Republicans Are Suddenly Very, Very Worried About Holding the Senate
“Are we doing enough? We’re not doing anything,” Senator Tommy Tuberville, who is running for governor of Alabama, said.

With midterms on the horizon, Republicans fear their party is heading toward disaster—in the Senate as well as the House of Representatives.
Some Senate Republicans are sounding the alarm that the caucus is not addressing critical issues ahead of the 2026 election season, namely affordability, which is predicted to be the top issue come November.
The party has failed to pass major policy wins beyond Donald Trump’s One Big Beautiful Bill Act last July, suffering from a razor-thin legislative majority in Congress that has fractured at nearly every juncture, including basic government funding packages. And the possibility of pushing another GOP bill to curry favor with voters seems slim—just last week, Trump told his caucus that Republicans had “gotten everything passed that we need.”
“We’re not going to win the midterm by going to the American people and saying, ‘Look, we passed 11 out of 12 appropriations bills and we confirmed all of President Trump’s nominees,’” Louisiana Senator John Kennedy told The Hill. “The American people don’t care. That’s not what, when moms and dads lie down to sleep at night and can’t—that’s not what they’re worried about. They’re worried about the cost of living.
“In their minds, they’re tired of selling blood plasma to go grocery shopping,” Kennedy said.

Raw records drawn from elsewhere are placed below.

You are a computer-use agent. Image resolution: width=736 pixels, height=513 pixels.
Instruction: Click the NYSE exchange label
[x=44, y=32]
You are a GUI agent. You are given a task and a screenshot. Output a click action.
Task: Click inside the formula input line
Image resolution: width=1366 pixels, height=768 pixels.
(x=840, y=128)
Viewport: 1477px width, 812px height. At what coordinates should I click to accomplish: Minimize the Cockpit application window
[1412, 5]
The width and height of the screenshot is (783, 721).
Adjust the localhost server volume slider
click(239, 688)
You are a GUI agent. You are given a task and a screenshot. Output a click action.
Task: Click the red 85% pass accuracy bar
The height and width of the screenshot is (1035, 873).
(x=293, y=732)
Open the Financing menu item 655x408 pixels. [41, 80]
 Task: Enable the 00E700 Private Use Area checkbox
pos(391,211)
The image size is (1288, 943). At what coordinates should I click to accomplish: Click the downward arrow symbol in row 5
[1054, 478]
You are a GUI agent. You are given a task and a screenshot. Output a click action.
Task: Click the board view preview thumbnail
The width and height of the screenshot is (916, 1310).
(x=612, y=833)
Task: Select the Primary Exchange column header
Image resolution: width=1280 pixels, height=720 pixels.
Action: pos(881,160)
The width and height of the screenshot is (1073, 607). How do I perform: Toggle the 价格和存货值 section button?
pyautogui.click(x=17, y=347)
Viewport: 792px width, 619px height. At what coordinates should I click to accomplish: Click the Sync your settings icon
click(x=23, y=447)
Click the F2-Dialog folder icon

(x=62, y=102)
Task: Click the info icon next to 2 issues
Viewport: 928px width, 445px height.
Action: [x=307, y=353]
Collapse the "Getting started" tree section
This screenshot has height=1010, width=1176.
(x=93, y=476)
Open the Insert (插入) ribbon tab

The 2026 agenda isn’t conducive to another legislative overhaul, either. This year earmarks significantly more time for lawmakers to spend in their home states than in Washington, a major departure from the 2025 calendar. That’s forced Republicans to focus on bills that absolutely must pass, such as government funding efforts, the farm bill, and the National Defense Authorization Act.
The shift in priorities has left conservative lawmakers to fend for themselves, more fixated on the advertising efforts of their individual campaigns than working as a party to pass more legislation that would sway their districts.
“Are we doing enough? We’re not doing anything,” Senator Tommy Tuberville, who is campaigning in Alabama’s gubernatorial race, remarked to The Hill. “Everybody’s working on getting elected.”
Top Republicans are hitching their wagon to the aging success of the OBBA, hoping that the mid-2025 legislation can still win at the ballot box a year and a half after the fact.
Meanwhile, Republicans are losing on a host of critical issues: The White House has so far failed to meaningfully address the fact that Trump was named in the Epstein files tens of thousands of times; the cost of living is boiling over; a conservative stonewall fueled the longest government shutdown in U.S. history; and immigration—the party’s terra firma—has buckled since ICE agents shot and killed two U.S. citizens in Minneapolis in January.